[Saved entries]
◆ ◆ ◆ ◆
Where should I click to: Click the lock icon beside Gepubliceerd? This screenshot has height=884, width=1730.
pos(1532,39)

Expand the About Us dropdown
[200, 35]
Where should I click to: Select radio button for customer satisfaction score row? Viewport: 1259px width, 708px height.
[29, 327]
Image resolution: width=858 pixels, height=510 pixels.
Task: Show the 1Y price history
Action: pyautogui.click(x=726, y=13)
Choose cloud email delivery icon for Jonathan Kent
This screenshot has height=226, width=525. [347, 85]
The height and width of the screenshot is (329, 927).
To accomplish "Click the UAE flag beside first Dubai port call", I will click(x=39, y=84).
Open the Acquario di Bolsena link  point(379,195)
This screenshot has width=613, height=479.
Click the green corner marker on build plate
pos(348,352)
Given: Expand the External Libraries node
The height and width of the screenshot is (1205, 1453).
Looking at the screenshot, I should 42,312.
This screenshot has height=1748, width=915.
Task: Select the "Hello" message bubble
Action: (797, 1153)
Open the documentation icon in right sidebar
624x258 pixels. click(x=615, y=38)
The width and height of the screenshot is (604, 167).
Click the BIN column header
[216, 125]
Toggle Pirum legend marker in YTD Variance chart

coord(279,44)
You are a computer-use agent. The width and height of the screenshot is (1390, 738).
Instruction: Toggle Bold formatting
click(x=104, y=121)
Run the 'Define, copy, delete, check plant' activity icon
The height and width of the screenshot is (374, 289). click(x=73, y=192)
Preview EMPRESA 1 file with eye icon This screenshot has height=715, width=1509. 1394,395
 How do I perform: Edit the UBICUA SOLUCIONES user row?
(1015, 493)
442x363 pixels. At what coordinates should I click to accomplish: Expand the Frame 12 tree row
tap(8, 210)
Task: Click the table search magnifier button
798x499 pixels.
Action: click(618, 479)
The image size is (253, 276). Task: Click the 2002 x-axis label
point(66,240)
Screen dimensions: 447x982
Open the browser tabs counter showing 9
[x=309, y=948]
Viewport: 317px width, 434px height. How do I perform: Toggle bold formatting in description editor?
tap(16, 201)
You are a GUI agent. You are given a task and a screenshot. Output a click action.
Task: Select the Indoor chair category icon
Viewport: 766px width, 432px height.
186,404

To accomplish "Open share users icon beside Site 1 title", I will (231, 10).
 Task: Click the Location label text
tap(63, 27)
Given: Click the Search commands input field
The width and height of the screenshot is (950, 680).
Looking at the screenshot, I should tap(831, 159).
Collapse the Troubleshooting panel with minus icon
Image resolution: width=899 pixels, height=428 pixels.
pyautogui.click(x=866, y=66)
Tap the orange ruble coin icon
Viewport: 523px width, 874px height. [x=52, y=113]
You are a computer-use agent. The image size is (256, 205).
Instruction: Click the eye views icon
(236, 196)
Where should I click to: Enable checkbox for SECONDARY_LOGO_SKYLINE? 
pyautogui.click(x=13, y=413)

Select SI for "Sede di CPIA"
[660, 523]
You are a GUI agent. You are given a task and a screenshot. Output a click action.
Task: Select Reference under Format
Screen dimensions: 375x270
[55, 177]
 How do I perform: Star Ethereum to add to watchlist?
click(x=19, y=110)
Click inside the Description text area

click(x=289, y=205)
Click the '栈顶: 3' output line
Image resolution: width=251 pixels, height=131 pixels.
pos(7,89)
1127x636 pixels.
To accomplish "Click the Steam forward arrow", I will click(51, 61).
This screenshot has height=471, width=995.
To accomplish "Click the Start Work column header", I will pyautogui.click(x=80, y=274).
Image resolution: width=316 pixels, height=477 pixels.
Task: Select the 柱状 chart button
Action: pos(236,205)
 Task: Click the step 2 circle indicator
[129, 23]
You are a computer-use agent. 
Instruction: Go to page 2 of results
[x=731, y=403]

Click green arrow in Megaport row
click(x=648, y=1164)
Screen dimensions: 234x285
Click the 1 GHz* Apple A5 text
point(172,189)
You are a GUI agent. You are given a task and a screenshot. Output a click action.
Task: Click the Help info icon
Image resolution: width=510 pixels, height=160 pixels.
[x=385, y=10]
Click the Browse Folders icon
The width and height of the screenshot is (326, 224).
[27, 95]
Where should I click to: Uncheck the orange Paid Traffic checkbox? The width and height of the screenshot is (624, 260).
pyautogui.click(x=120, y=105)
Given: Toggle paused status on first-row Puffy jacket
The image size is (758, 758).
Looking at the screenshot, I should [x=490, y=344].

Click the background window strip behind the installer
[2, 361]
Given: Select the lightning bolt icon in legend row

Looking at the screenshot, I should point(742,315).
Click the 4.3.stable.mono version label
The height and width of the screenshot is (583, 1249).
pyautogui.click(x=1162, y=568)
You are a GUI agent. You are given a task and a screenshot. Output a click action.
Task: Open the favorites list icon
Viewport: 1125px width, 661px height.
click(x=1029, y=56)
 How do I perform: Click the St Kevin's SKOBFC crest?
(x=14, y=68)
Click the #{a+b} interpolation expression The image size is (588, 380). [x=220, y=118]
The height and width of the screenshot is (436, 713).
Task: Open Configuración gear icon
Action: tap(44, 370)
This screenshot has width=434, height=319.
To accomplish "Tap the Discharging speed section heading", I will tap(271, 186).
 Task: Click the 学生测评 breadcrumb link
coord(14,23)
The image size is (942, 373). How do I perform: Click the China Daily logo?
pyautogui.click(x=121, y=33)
◆ ◆ ◆ ◆
Aim of the exercise. Give the entries again exactly as they stand.

Response box.
Where should I click to: Click the lock icon beside Gepubliceerd? This screenshot has height=884, width=1730.
pos(1532,39)

Expand the About Us dropdown
[200, 35]
Where should I click to: Select radio button for customer satisfaction score row? Viewport: 1259px width, 708px height.
[29, 327]
Image resolution: width=858 pixels, height=510 pixels.
Task: Show the 1Y price history
Action: pyautogui.click(x=726, y=13)
Choose cloud email delivery icon for Jonathan Kent
This screenshot has height=226, width=525. [347, 85]
The height and width of the screenshot is (329, 927).
To accomplish "Click the UAE flag beside first Dubai port call", I will click(x=39, y=84).
Open the Acquario di Bolsena link  point(379,195)
This screenshot has width=613, height=479.
Click the green corner marker on build plate
pos(348,352)
Given: Expand the External Libraries node
The height and width of the screenshot is (1205, 1453).
Looking at the screenshot, I should 42,312.
This screenshot has height=1748, width=915.
Task: Select the "Hello" message bubble
Action: (797, 1153)
Open the documentation icon in right sidebar
624x258 pixels. click(x=615, y=38)
The width and height of the screenshot is (604, 167).
Click the BIN column header
[216, 125]
Toggle Pirum legend marker in YTD Variance chart

coord(279,44)
You are a computer-use agent. The width and height of the screenshot is (1390, 738).
Instruction: Toggle Bold formatting
click(x=104, y=121)
Run the 'Define, copy, delete, check plant' activity icon
The height and width of the screenshot is (374, 289). click(x=73, y=192)
Preview EMPRESA 1 file with eye icon This screenshot has height=715, width=1509. 1394,395
 How do I perform: Edit the UBICUA SOLUCIONES user row?
(1015, 493)
442x363 pixels. At what coordinates should I click to accomplish: Expand the Frame 12 tree row
tap(8, 210)
Task: Click the table search magnifier button
798x499 pixels.
Action: click(618, 479)
The image size is (253, 276). Task: Click the 2002 x-axis label
point(66,240)
Screen dimensions: 447x982
Open the browser tabs counter showing 9
[x=309, y=948]
Viewport: 317px width, 434px height. How do I perform: Toggle bold formatting in description editor?
tap(16, 201)
You are a GUI agent. You are given a task and a screenshot. Output a click action.
Task: Select the Indoor chair category icon
Viewport: 766px width, 432px height.
186,404

To accomplish "Open share users icon beside Site 1 title", I will (231, 10).
 Task: Click the Location label text
tap(63, 27)
Given: Click the Search commands input field
The width and height of the screenshot is (950, 680).
Looking at the screenshot, I should tap(831, 159).
Collapse the Troubleshooting panel with minus icon
Image resolution: width=899 pixels, height=428 pixels.
pyautogui.click(x=866, y=66)
Tap the orange ruble coin icon
Viewport: 523px width, 874px height. [x=52, y=113]
You are a computer-use agent. The image size is (256, 205).
Instruction: Click the eye views icon
(236, 196)
Where should I click to: Enable checkbox for SECONDARY_LOGO_SKYLINE? 
pyautogui.click(x=13, y=413)

Select SI for "Sede di CPIA"
[660, 523]
You are a GUI agent. You are given a task and a screenshot. Output a click action.
Task: Select Reference under Format
Screen dimensions: 375x270
[55, 177]
 How do I perform: Star Ethereum to add to watchlist?
click(x=19, y=110)
Click inside the Description text area

click(x=289, y=205)
Click the '栈顶: 3' output line
Image resolution: width=251 pixels, height=131 pixels.
pos(7,89)
1127x636 pixels.
To accomplish "Click the Steam forward arrow", I will click(51, 61).
This screenshot has height=471, width=995.
To accomplish "Click the Start Work column header", I will pyautogui.click(x=80, y=274).
Image resolution: width=316 pixels, height=477 pixels.
Task: Select the 柱状 chart button
Action: pos(236,205)
 Task: Click the step 2 circle indicator
[129, 23]
You are a computer-use agent. 
Instruction: Go to page 2 of results
[x=731, y=403]

Click green arrow in Megaport row
click(x=648, y=1164)
Screen dimensions: 234x285
Click the 1 GHz* Apple A5 text
point(172,189)
You are a GUI agent. You are given a task and a screenshot. Output a click action.
Task: Click the Help info icon
Image resolution: width=510 pixels, height=160 pixels.
[x=385, y=10]
Click the Browse Folders icon
The width and height of the screenshot is (326, 224).
[27, 95]
Where should I click to: Uncheck the orange Paid Traffic checkbox? The width and height of the screenshot is (624, 260).
pyautogui.click(x=120, y=105)
Given: Toggle paused status on first-row Puffy jacket
The image size is (758, 758).
Looking at the screenshot, I should [x=490, y=344].

Click the background window strip behind the installer
[2, 361]
Given: Select the lightning bolt icon in legend row

Looking at the screenshot, I should point(742,315).
Click the 4.3.stable.mono version label
The height and width of the screenshot is (583, 1249).
pyautogui.click(x=1162, y=568)
You are a GUI agent. You are given a task and a screenshot. Output a click action.
Task: Open the favorites list icon
Viewport: 1125px width, 661px height.
click(x=1029, y=56)
 How do I perform: Click the St Kevin's SKOBFC crest?
(x=14, y=68)
Click the #{a+b} interpolation expression The image size is (588, 380). [x=220, y=118]
The height and width of the screenshot is (436, 713).
Task: Open Configuración gear icon
Action: tap(44, 370)
This screenshot has width=434, height=319.
To accomplish "Tap the Discharging speed section heading", I will tap(271, 186).
 Task: Click the 学生测评 breadcrumb link
coord(14,23)
The image size is (942, 373). How do I perform: Click the China Daily logo?
pyautogui.click(x=121, y=33)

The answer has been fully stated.